▶ _What you should do_
There is a line below that contains "Task: Click the US flag language icon". Please reproduce it and all following lines exactly, through the final one.

________________________________________

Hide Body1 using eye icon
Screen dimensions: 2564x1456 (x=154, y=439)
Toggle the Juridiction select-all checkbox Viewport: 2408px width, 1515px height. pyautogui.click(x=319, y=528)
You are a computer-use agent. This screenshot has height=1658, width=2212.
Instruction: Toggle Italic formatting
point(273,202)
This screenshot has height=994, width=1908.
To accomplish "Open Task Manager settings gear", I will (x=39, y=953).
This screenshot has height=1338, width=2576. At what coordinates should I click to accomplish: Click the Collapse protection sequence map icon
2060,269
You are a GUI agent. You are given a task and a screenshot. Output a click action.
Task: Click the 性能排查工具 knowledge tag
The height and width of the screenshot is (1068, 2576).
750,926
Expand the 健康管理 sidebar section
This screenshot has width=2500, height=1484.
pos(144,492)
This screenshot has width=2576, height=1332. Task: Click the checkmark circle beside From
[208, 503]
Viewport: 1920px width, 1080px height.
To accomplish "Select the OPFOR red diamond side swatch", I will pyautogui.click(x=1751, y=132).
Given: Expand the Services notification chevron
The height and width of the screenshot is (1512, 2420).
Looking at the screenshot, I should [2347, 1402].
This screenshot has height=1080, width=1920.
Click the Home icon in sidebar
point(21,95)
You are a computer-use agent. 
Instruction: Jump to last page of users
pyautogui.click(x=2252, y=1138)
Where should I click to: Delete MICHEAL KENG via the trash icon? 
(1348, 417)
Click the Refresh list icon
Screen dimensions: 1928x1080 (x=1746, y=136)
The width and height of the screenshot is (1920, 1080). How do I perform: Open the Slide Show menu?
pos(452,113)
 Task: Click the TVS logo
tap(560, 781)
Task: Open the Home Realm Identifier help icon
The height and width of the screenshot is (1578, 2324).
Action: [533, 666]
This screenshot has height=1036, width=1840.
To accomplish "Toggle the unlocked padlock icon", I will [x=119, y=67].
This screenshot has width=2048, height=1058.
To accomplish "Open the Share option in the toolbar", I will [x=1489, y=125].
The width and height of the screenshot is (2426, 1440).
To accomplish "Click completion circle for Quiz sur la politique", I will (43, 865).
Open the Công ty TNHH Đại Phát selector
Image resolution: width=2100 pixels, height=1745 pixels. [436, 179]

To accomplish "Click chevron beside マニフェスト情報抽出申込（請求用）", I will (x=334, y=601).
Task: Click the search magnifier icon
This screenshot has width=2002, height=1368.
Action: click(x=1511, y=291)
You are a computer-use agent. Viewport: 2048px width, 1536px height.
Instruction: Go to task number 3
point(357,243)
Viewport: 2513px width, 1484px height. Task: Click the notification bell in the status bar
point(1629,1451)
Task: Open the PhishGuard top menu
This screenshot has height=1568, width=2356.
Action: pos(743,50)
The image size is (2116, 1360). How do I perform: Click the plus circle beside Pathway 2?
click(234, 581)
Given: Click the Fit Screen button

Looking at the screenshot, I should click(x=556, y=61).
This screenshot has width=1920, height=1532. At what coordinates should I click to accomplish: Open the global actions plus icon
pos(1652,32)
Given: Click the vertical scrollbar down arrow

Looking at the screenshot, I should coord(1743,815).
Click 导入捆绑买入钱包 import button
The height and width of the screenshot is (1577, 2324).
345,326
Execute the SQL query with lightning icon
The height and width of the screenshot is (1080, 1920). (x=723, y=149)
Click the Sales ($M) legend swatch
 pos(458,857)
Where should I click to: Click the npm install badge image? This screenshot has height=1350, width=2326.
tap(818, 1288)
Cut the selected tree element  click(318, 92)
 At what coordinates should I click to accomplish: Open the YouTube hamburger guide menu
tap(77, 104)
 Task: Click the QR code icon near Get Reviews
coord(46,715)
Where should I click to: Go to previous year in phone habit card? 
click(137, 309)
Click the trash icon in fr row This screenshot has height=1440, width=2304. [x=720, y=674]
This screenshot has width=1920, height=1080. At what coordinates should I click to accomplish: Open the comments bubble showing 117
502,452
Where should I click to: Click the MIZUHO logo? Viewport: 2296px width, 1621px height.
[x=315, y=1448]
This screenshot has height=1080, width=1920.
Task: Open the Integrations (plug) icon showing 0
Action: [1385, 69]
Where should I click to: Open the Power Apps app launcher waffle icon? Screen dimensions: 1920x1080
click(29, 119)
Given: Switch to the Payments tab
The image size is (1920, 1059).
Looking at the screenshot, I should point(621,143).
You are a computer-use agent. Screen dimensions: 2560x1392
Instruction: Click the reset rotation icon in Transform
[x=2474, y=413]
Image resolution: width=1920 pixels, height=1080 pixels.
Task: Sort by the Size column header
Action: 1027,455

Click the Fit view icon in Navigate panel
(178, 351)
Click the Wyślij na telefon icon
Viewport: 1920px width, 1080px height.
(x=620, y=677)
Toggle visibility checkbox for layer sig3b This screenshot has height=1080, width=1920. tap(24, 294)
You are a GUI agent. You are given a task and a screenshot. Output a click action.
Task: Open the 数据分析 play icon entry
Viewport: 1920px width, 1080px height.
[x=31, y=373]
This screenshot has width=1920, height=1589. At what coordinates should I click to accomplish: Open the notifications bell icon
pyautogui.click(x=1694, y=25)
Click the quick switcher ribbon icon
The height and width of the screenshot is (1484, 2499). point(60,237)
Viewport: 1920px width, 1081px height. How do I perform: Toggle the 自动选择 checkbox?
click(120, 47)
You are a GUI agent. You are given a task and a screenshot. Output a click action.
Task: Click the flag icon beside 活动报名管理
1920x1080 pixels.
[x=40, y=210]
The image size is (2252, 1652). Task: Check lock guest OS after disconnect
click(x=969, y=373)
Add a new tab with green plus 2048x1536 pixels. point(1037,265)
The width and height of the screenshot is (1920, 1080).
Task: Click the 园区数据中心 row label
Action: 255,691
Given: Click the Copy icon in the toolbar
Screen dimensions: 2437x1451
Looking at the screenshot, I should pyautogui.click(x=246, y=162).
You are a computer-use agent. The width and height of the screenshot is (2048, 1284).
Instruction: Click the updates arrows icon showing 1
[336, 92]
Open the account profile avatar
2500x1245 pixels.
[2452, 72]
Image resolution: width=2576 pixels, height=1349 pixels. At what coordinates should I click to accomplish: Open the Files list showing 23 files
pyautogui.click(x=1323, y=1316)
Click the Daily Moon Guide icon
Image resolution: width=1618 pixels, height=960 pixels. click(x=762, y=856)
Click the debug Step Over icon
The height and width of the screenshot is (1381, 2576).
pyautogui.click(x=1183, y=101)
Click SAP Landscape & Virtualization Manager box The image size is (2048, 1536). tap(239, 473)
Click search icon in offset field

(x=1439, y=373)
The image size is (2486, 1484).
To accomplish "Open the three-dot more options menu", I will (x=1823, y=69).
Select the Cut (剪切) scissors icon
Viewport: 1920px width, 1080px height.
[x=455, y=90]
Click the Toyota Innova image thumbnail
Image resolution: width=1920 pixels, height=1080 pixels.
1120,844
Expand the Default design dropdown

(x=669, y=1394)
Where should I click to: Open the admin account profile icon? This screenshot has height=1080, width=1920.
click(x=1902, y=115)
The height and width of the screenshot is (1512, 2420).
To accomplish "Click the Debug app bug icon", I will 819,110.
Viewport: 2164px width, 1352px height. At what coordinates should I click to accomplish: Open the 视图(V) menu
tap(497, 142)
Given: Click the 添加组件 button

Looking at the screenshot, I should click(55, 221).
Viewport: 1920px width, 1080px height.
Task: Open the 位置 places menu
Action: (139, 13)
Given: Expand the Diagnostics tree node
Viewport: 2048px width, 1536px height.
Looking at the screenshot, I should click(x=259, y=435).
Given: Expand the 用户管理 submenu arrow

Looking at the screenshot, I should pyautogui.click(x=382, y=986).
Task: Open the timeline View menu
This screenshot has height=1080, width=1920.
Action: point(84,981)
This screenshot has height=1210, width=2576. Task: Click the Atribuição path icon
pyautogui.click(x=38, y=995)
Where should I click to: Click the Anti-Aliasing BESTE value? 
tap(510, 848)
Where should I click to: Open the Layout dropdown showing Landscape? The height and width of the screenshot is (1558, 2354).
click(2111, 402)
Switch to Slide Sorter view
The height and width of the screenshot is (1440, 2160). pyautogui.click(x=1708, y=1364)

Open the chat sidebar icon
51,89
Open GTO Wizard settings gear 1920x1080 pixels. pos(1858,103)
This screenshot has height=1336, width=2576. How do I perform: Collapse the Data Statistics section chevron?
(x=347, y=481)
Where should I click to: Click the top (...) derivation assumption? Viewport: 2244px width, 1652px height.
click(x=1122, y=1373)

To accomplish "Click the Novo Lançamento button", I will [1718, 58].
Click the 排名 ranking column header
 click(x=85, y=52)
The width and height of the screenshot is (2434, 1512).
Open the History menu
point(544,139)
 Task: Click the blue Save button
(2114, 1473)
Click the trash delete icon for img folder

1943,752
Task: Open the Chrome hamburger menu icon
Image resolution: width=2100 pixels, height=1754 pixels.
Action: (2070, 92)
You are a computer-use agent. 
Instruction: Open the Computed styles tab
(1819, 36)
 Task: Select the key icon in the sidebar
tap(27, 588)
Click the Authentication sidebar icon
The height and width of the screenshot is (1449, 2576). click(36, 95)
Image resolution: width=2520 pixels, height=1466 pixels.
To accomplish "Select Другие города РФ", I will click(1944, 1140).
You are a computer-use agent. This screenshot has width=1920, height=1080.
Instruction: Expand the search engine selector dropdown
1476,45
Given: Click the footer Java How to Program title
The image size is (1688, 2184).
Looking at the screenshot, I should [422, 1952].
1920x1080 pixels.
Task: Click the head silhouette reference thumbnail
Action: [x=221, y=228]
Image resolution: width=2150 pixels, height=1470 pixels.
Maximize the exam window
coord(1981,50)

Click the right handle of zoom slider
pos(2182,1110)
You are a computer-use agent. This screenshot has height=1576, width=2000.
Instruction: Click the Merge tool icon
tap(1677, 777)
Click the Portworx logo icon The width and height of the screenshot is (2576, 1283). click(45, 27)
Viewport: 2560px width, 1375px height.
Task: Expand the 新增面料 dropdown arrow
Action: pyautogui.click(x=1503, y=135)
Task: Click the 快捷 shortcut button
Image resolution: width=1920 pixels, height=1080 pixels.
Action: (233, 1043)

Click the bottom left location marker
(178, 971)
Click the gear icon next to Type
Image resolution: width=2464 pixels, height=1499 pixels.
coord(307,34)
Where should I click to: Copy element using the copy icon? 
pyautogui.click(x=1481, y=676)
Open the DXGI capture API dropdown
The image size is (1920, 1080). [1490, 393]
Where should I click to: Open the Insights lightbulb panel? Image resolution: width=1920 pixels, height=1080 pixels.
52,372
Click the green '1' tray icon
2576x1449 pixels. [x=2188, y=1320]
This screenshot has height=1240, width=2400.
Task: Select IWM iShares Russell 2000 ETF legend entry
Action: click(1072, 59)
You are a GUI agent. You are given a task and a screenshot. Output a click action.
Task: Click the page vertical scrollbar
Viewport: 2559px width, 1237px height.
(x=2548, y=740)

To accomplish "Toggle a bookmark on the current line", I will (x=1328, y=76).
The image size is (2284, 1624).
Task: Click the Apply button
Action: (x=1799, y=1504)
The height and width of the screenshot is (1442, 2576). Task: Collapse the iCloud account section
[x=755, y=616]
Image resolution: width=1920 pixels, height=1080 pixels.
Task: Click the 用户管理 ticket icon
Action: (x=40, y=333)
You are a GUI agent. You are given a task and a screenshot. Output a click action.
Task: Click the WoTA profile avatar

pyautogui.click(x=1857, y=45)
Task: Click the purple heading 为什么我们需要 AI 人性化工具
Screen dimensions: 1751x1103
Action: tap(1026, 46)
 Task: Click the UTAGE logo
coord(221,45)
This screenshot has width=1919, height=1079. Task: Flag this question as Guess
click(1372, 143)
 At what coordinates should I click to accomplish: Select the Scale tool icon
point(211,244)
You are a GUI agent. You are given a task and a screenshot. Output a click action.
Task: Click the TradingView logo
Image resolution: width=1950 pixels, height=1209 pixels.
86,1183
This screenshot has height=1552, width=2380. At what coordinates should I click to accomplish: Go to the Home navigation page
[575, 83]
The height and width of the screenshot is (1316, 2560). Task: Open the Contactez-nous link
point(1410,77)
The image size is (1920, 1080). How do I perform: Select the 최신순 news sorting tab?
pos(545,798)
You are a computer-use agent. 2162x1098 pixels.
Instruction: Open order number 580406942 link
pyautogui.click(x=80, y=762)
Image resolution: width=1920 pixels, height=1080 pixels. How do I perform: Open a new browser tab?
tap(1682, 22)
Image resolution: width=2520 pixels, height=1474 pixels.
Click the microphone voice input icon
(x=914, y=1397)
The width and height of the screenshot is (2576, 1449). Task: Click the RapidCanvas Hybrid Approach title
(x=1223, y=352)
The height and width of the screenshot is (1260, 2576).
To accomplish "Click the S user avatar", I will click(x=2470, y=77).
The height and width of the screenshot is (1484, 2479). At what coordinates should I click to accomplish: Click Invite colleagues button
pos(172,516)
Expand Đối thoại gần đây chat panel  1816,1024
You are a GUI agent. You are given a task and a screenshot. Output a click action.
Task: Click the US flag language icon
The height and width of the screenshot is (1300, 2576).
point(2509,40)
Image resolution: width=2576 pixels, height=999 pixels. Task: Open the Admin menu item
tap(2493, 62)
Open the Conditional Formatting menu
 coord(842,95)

________________________________________

▶ _Answer_
Task: Click the US flag language icon
The height and width of the screenshot is (1300, 2576).
point(2509,40)
Image resolution: width=2576 pixels, height=999 pixels. Task: Open the Admin menu item
tap(2493, 62)
Open the Conditional Formatting menu
 coord(842,95)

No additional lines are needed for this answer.